Global analysis methods in systems biology to identify bottlenecks common to different antibody producer cell clones attract more and more attention (Gupta and Lee 2007). One limitation in different -omics techniques is the generation of subclones with identical transcription capabilities derived from the same transfection reaction or, even more challenging, derived from different transfection reactions of different antibody variants. The difficulties arise on the one hand from randomly introduced expression cassettes leading to unpredictable gene copy numbers and different transcription efficiencies influenced by different surrounding chromosomal environments (position effect). We here propose that the new available DUKX-B11 F3/F cell line is a RMCE-competent host to facilitate the rapid generation of subclones with comparable and stable gene copy numbers, mRNA, and intracellular product levels guided by integration into the preselected chromosomal locus. Proof of concept was provided during the host cell development with the exchange of the initial cassette for the active heterologous transgene cassette (CMV-F3-gfp/tk/neo-pA-F). Therefore, it is expected that exchange of this cassette with any scFv-Fc coding sequence will lead to clones that are more robust against epigenetic silencing and genetic instabilities compared with subclones generated by transgene integration into “new and unknown” chromosomal sites by random integration events. It can be expected that the DUKX-B11 F3/F host cell line is useful in systems biology in general and in following proteomics studies, as an explicit application, to establish different antibody producing cell lines with moderate but highly similar and robust expression capabilities more rapidly since the adaption process is shortened by targeted integration into an active and stable locus.

Further analysis of the generated scFv-Fc-producing cell clones by qPCR analysis with primers specific for targets other than β-actin might be used for a more in-depth comparison of the generated scFv-Fc-producing subclones. Such targets might include components of the ER compartment, apoptotic pathway, or folding/secretion machinery.
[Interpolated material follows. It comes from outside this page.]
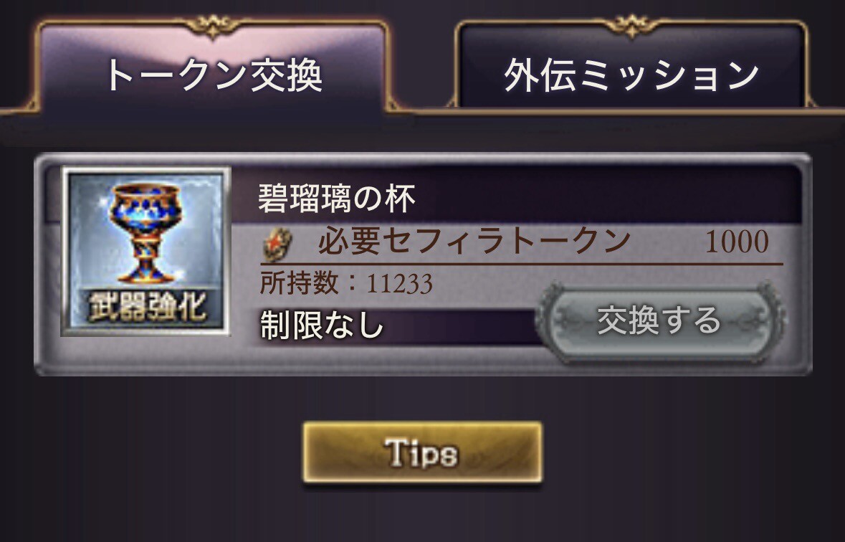Click the Sephira token icon

pos(277,244)
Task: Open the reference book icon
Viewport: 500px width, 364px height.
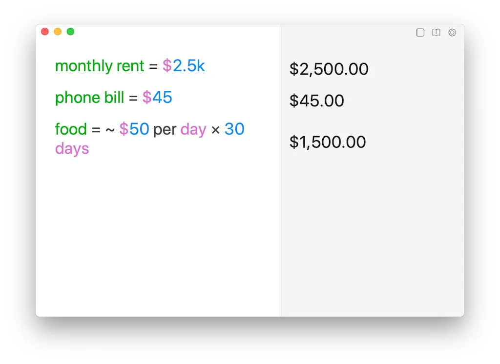Action: [436, 33]
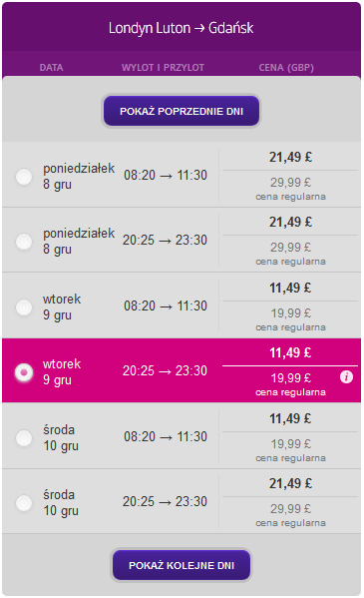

In summary, a stable RMCE host, DUKX-B11 F3/F, could be established with homogenous expression capabilities of a gtn fusion protein. The stably integrated RMCE target sites can be replaced by different genes of interest leading to homogenous cell populations. We were able to develop recombinant clones with stable and reproducible mRNA levels and intracellular product formation, as well as similar growth and expression capabilities controlled by targeted integration of transgene cassettes into the same chromosomal environment by RMCE.

Our study significantly expands existing RMCE tools by a slight modification of already existing strategies to generate genomic target loci to guide different transgenes specifically into chromosomal loci with reproducible transcription characteristics.